I don’t hate lakes, but I was ready to skip this one. We had been given half-hearted recommendations by other tourists and on travel blogs, most of which said that Inle Lake is nice enough but that there is not a heck of a lot to do aside from evading souvenir vendors. Of course, there is the lake tour boat rides, but then the vendors just chase you in boats. I had perfectly nice experiences on our two previous lake excursions (Lake Atitlan in Guatemala and Lake Toba in Sumatra) but both were laying-low kind of stays and we are too fresh into Myanmar to need a break. I was ready to pass Inle by in favor of making room for other, less trodden paths but R saw a picture that changed everything.
Truck maintenance in Nyaungshwe, the popular base town for accessing the lake. Motor looks a little DIY.
Who doesn’t love a boat ride?
Our friendly guide in Bago was horrified when I suggested that we might just skip Inle Lake. He immediately ushered us to a bench where he sat us down and showed us his snapshots from Inle Lake circa 1985. The photos were nice, but nothing unexpected until he got to one that looked straight out of National Geographic: the long-necked ladies from Kayah state. These are the women that I’m sure you have all seen at some point in geography class or clicking through cable channels. They belong to a tribe that straddles the border of Myanmar and Thailand and their marked characteristic is their long, stretched necks, supported by a stack of gold rings. I think that they are called the Karen, but a few different people we asked gave us different answers as to what tribe these women are from. Anyway, R saw a picture of these women at some point in his childhood and he decided that he had to go see them for himself. We were guaranteed that we’d have a chance to meet and photograph these women if we went to Inle Lake and took a boat tour.

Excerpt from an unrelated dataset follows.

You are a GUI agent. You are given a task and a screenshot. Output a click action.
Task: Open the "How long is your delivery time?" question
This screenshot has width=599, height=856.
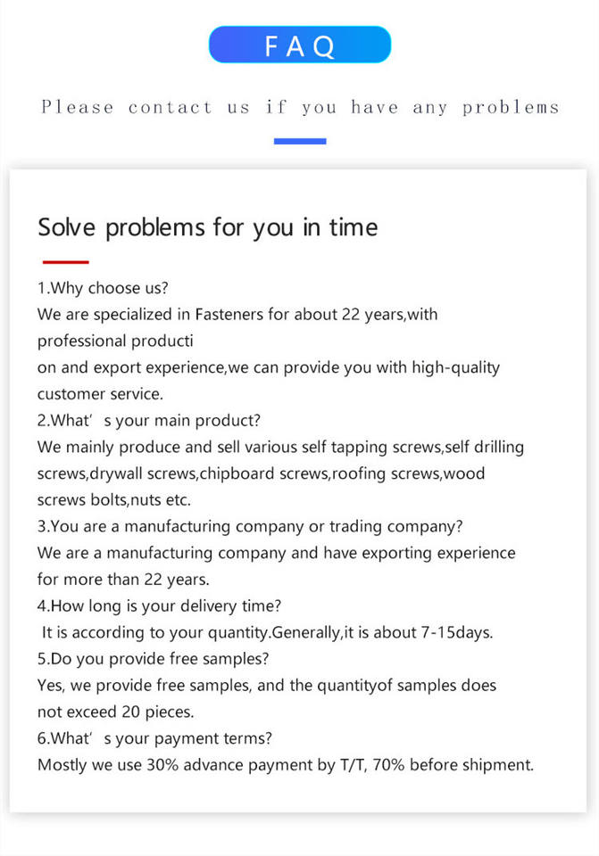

A girl from the Padaung tribe making handbags for the tourists
So here we are in Inle Lake and we found out that the women are actually bussed in from their home state to Inle just for the tourists. We are going to do the tour and get the photos, but now that R discovered that the rest of the tribe lives not here in Inle, but in the Kayah state, he wants to go chasing that dragon. The only hurdle is that Kayah state has been off-limits to tourists until very recently. Even now, we are required to hire a government guide and private taxi and get permits for several hundreds of dollars. And this only gets us one night in Kayah state. We can’t pull out money from any ATMs, so we are working with a very limited budget. We’ll have to do some figuring, but it is just another trial and tribulation of traveling in newly ‘opened’ Myanmar.
We ended up opting not to visit Kayah state. For us, money was the primary issue: the taxi alone for an overnight trip would be somewhere in the neighborhood of $200 and the expenses piled up from there. A little internet research suggested that even these tours are confined to OKed villages and that the villagers we would see still might be dressed up for the cameras and not going about daily life, as we had hoped to see. Another issue that keeps many tourists away is that the money we’d be paying for permits and guides goes directly to the government and constitutes financial support of a repressive and violent regime- the very reason why Kayah state is off-limits in the first place.
We did see the ‘long-neck’ women in Inle Lake and they appeared to me to be wearing temporary brace-like necklaces made to resemble rings, not the permanently worn individual rings that women traditionally wore. Allegedly, once their shift is over, the girls remove their ‘rings’ and put on normal clothes just like a Disneyland Cinderella putting on her UCLA sweatshirt for the drive home to her apartment. The girls are part of the Padaung tribe, but are brought in for tourism only and don’t practice traditional customs that are now found almost exclusively in the elderly population of the tribe.